Saved entries
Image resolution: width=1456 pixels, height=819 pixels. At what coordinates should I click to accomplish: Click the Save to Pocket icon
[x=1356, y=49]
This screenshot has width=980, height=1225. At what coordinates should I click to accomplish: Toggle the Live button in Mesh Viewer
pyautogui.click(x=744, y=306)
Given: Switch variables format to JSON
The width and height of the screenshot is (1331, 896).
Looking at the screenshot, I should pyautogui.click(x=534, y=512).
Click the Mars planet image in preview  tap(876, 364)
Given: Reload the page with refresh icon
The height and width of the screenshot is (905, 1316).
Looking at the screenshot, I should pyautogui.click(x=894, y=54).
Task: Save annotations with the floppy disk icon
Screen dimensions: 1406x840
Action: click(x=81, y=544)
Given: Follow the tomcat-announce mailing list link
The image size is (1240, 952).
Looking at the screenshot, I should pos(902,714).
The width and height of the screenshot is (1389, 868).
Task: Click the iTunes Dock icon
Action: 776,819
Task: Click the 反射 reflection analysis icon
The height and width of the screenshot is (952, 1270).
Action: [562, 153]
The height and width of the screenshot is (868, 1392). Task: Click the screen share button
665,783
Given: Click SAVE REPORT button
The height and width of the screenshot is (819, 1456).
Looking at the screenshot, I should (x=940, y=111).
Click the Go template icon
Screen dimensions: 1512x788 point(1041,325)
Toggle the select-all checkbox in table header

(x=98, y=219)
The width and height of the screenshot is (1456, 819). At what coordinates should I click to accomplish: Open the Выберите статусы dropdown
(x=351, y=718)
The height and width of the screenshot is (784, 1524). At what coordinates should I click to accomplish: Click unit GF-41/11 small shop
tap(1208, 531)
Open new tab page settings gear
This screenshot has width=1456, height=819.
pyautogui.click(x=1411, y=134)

WHAT YOU ARE ASKED TO DO
Exactly as they appear above, give the entries again.

SOLUTION
Image resolution: width=1456 pixels, height=819 pixels. At what coordinates should I click to accomplish: Click the Save to Pocket icon
[x=1356, y=49]
This screenshot has width=980, height=1225. At what coordinates should I click to accomplish: Toggle the Live button in Mesh Viewer
pyautogui.click(x=744, y=306)
Given: Switch variables format to JSON
The width and height of the screenshot is (1331, 896).
Looking at the screenshot, I should pyautogui.click(x=534, y=512).
Click the Mars planet image in preview  tap(876, 364)
Given: Reload the page with refresh icon
The height and width of the screenshot is (905, 1316).
Looking at the screenshot, I should pyautogui.click(x=894, y=54).
Task: Save annotations with the floppy disk icon
Screen dimensions: 1406x840
Action: click(x=81, y=544)
Given: Follow the tomcat-announce mailing list link
The image size is (1240, 952).
Looking at the screenshot, I should pos(902,714).
The width and height of the screenshot is (1389, 868).
Task: Click the iTunes Dock icon
Action: 776,819
Task: Click the 反射 reflection analysis icon
The height and width of the screenshot is (952, 1270).
Action: [562, 153]
The height and width of the screenshot is (868, 1392). Task: Click the screen share button
665,783
Given: Click SAVE REPORT button
The height and width of the screenshot is (819, 1456).
Looking at the screenshot, I should (x=940, y=111).
Click the Go template icon
Screen dimensions: 1512x788 point(1041,325)
Toggle the select-all checkbox in table header

(x=98, y=219)
The width and height of the screenshot is (1456, 819). At what coordinates should I click to accomplish: Open the Выберите статусы dropdown
(x=351, y=718)
The height and width of the screenshot is (784, 1524). At what coordinates should I click to accomplish: Click unit GF-41/11 small shop
tap(1208, 531)
Open new tab page settings gear
This screenshot has width=1456, height=819.
pyautogui.click(x=1411, y=134)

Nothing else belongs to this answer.